In healthy relationships, caring is reciprocated between two individuals. Typically, a close friend will make time to be with you and listen. Not only is there love, honesty, and respect in a flourishing friendship, but the freedom to be vulnerable. It is through being vulnerable and sharing parts of ourselves that our friendships can strengthen and deepen. While we might unwittingly hurt each other through careless actions or words, there is also a willingness to apologize and own our mistakes. In a thriving friendship, there is no room for criticism, manipulation, dishonesty, possessiveness, or controlling behaviors.

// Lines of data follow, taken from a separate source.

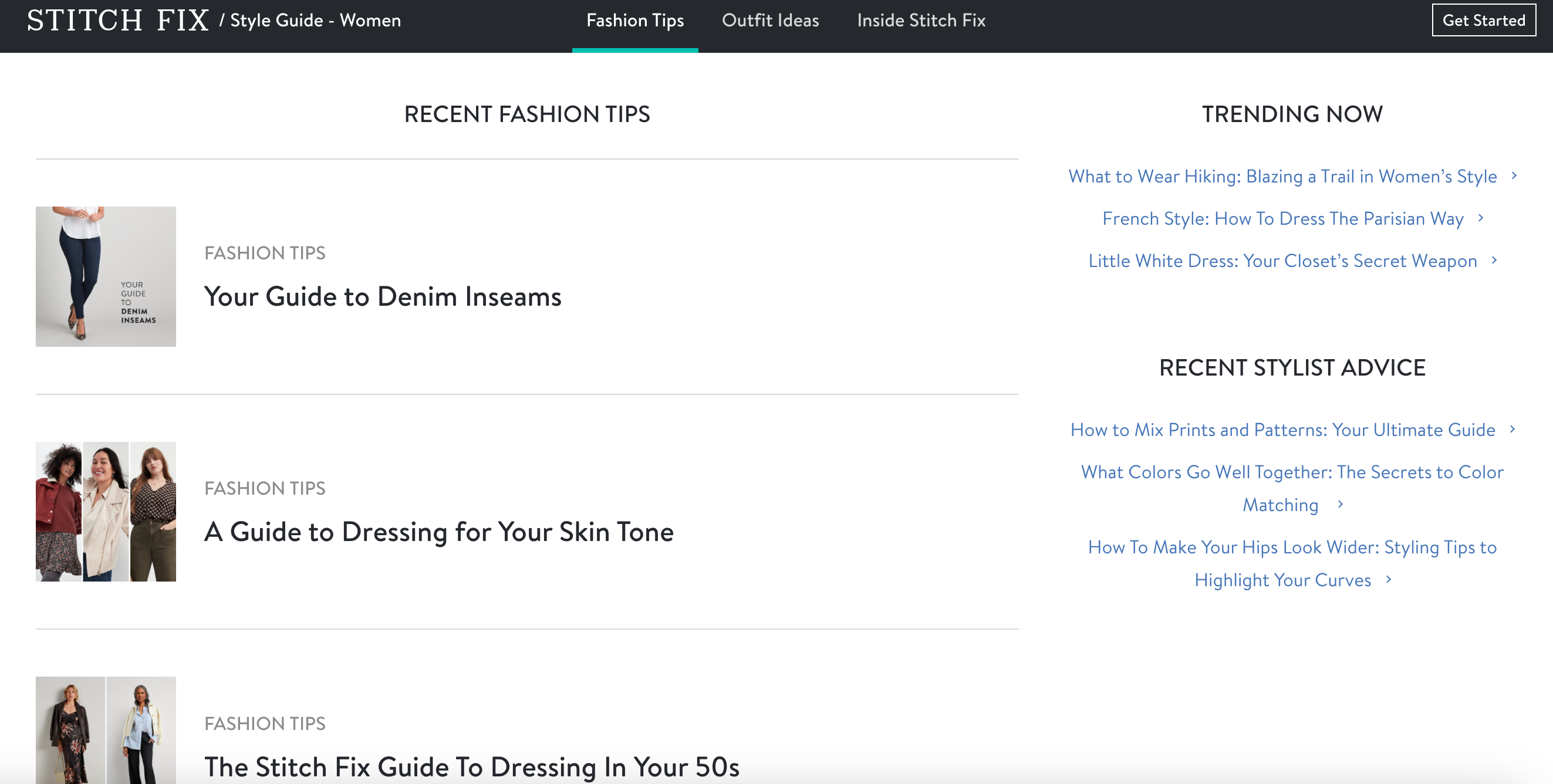This screenshot has width=1553, height=784.
Task: Open What Colors Go Well Together article
Action: (1292, 472)
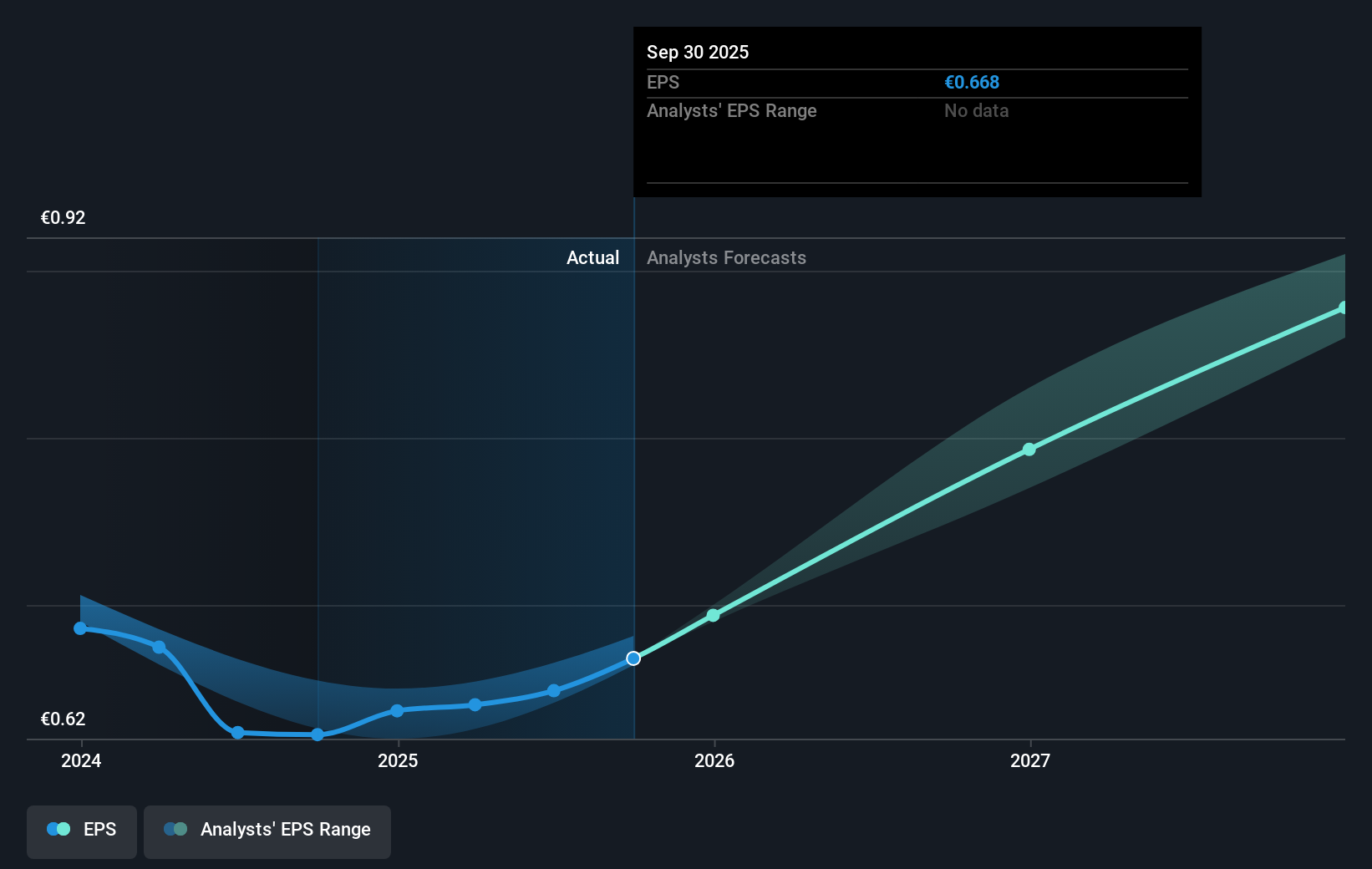Expand the Actual section label
The width and height of the screenshot is (1372, 869).
pos(592,257)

There may be people we know only casually who would be considered acquaintances. These are individuals that we may meet through our children’s activities or our own interests, but the conversations tend to be more superficial. We can also have as mentors other women more experienced in living life, offering trusted advice and wisdom gained through their own life’s journey. These relationships may be time limited or be with someone whom we can travel through life and turn to for ongoing guidance. Mentoring friendships can be especially beneficial for those who may not have a positive relationship with an older sister or mother. Close friends are the ones who are like “family” or even seem closer than some of our family members. These are the “sisters” we choose to have in our lives.
While some of us have a best friend, others would say they do not have one specific best friend, but rather several close friends. It depends on us as individuals and what best meets our needs.
I have been honored to have friendships that have lasted decades and others that have developed in recent years. These devoted friends have been there to celebrate my children’s births, challenges of parenting, birthdays, my children’s weddings, and starting a private practice. During the darker times, they walked with me through the death of my father, the near loss of my mother, and my son’s frightening hospitalization several years ago. I cannot imagine my life without the gift of each and every friendship and the investment they have made in my life. In honor of all the wonderful women who celebrate life with us by their ongoing friendships, thank you!
Dr. Claudette Reno has worked as a licensed clinical psychologist in Bismarck for over 24 years, providing individual and group therapy. She specializes in treating eating disorders. Other areas of interest and professional experience include treatment of anxiety disorders, depression, chronic pain, life adjustment difficulties, and women’s issues.